The reply must repeat the listing below exactly and carry none of its pictures.

(Provided entries Opens)

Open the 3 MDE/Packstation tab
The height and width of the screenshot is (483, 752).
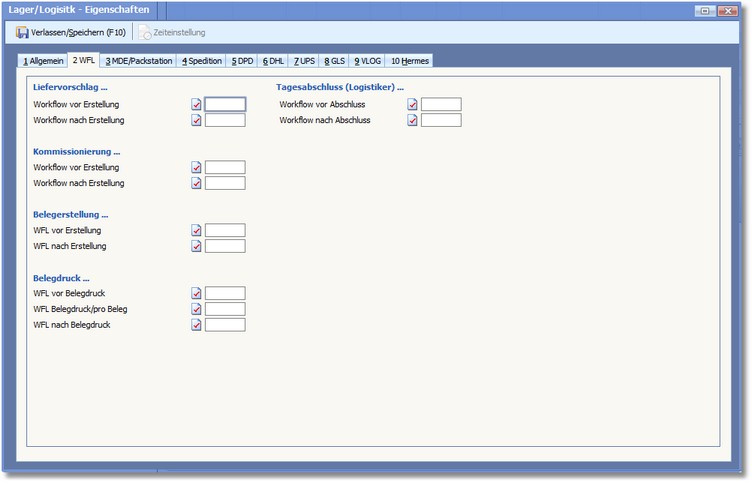pos(138,61)
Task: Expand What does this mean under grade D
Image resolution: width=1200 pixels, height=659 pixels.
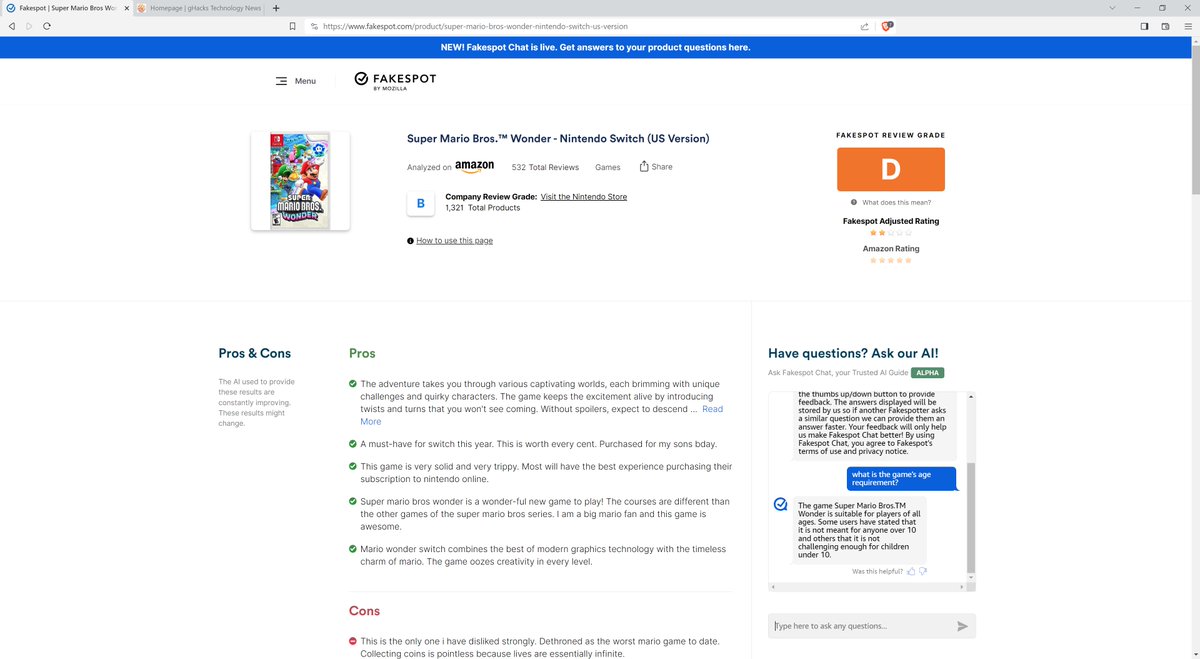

(Provided entries Closes)

### Reply to the task
Open the 3 MDE/Packstation tab
The height and width of the screenshot is (483, 752).
pos(138,61)
Task: Expand What does this mean under grade D
Image resolution: width=1200 pixels, height=659 pixels.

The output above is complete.